In this repository, we implement several models applied in recommender systems, including traditional ones and deep ones. This repository references to the book "Deep Learning Recommender System" by Zhe Wang (《深度学习推荐系统/王喆》) and you can treat this repository as a study notes of recommender systems.
The dataset we test on is MovieLens/ml-latest-small. More detailed information can be found in https://grouplens.org/datasets/movielens/.
If you have any question, please send email to [email protected].
We implement ItemCF and UserCF based on the co-occurrence matrix instead of graph, which is much faster but less memory-friendly.
| Model | nb_similar_user | nb_similar_item | Fill NA | Similarity | Top K |
|---|---|---|---|---|---|
| UserCF | 20 | None | 0 | cos | 10 |
| ItemCF | 20 | None | 0 | cos | 10 |
| Model | Test MSE | Precision(%) | Recall(%) |
|---|---|---|---|
| UserCF | 7.11 | 17.7 | 18.6 |
| ItemCF | 4.00 | 16.0 | 16.9 |
- In practice, the number of users is usually much larger than items, which means ItemCF is usually more friendly because the item similarity-matrix is much smaller than the user-similarity matrix.

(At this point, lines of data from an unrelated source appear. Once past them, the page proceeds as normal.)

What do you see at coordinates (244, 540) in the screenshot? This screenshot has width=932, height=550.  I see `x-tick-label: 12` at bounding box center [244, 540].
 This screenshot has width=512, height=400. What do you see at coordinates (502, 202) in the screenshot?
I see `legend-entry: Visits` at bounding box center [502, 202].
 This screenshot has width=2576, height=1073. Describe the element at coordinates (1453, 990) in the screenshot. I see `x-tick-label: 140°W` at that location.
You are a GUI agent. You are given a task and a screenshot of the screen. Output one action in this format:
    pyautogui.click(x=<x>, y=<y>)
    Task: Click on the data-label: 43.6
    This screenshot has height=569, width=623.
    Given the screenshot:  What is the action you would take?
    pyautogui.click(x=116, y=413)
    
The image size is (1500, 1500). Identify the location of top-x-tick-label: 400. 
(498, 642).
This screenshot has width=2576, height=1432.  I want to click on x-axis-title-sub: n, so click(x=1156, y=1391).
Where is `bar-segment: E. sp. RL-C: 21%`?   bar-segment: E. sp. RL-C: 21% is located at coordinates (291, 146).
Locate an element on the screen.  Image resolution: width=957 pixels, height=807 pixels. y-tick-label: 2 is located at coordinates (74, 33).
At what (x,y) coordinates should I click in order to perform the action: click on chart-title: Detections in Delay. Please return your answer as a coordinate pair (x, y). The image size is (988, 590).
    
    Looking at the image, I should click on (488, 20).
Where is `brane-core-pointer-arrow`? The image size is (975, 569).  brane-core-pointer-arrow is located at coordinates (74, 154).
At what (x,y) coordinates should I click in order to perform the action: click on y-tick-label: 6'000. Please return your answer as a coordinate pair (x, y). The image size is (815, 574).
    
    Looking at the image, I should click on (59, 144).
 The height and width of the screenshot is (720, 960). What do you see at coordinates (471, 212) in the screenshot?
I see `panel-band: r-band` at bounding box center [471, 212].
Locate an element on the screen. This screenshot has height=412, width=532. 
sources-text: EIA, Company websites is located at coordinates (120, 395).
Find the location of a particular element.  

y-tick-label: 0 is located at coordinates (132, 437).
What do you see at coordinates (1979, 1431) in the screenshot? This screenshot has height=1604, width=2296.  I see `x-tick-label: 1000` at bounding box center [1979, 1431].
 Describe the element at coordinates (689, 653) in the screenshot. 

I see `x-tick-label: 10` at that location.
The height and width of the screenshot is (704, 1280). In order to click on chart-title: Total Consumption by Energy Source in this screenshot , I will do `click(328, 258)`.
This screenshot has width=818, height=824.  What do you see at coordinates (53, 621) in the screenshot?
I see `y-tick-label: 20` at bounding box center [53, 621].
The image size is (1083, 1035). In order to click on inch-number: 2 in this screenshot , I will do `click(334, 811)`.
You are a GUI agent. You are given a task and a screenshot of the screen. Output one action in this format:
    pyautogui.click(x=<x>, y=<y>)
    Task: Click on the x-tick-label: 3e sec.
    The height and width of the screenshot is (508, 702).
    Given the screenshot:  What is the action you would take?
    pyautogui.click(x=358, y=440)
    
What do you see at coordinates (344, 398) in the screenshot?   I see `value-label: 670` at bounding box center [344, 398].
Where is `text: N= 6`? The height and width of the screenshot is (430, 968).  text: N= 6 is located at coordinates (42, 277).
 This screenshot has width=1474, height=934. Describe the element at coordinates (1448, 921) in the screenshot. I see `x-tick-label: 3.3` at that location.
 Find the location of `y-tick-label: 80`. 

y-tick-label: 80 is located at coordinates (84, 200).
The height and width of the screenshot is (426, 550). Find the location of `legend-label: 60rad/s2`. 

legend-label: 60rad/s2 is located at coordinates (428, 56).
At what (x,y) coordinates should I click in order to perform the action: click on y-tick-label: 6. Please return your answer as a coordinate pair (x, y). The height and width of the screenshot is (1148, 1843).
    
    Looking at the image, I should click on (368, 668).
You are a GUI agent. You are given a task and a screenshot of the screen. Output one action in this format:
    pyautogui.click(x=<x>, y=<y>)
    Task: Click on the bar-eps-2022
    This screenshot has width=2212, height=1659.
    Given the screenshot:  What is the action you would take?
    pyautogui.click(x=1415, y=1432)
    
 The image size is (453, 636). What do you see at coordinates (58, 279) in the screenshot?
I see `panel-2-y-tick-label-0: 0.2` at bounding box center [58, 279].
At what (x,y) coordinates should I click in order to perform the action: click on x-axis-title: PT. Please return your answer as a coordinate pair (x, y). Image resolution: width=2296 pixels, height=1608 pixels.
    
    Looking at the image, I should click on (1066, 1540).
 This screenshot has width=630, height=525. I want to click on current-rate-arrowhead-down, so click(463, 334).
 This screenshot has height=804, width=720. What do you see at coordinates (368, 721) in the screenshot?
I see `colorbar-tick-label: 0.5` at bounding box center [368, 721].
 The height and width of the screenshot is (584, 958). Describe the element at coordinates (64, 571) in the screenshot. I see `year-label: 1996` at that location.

- The behavior matrix of users is usually highly sparse, hence accurately searching the similar users can be hard.
- The basic idea of UserCF is that similar people share similar interests, so it is usually utilized in some situations with social properties, such as news recommendation systems. UserCF is good at tracking hot spots.
- ItemCF is usually applied in the situation when the interests of users are stable in a while, such as e-commerce and video recommendation.
- The basic ItemCF and UserCF do not efficiently utilize some other information, such as the information of users or the descriptions of items.
- The topK of ItemCF is based on Scores calculated instead of the predict rating.
We implement Matrix Factorization based on PyTorch.
| nb_factor | Optimizer | lr | Weight Decay | Epochs | Batch Size | Drop Rate | Top K |
|---|---|---|---|---|---|---|---|
| 80 | Adam | 1e-3 | 1e-6 | 80 | 64 | 0.2 | 10 |
| Model | Train MSE | Test MSE | Precision(%) | Recall(%) |
|---|---|---|---|---|
| Base MF | 0.20 | 0.87 | 0.23 | 0.07 |
- Using Matrix Factorization can be more memory-friendly because the features of every user and item can be represented as a latent vector, which is usually much smaller than the rating matrix.
- The test MSE loss of Matrix Factorization is much less than CF.
- Note: here the recall and precision of the recommended movies is not based on the rating but whether the user rates them.
We construct simple feature vectors and implement the recommender system based on the Logistic Regression model in Sklearn.
| Optimizer | lr | Weight Decay | Epochs | Batch Size | Top K |
|---|---|---|---|---|---|
| Model | Train MSE | Test MSE | Precision(%) | Recall(%) |
|---|---|---|---|---|
| Logistic Regression |
The key to Logistic Regression is the construction of feature vectors, which directly decides the performance of the model. Since the construction of feature vectors varies according to datasets, here we only provide a simple example for building feature vectors which will be sent to Logistic Regression in sklearn.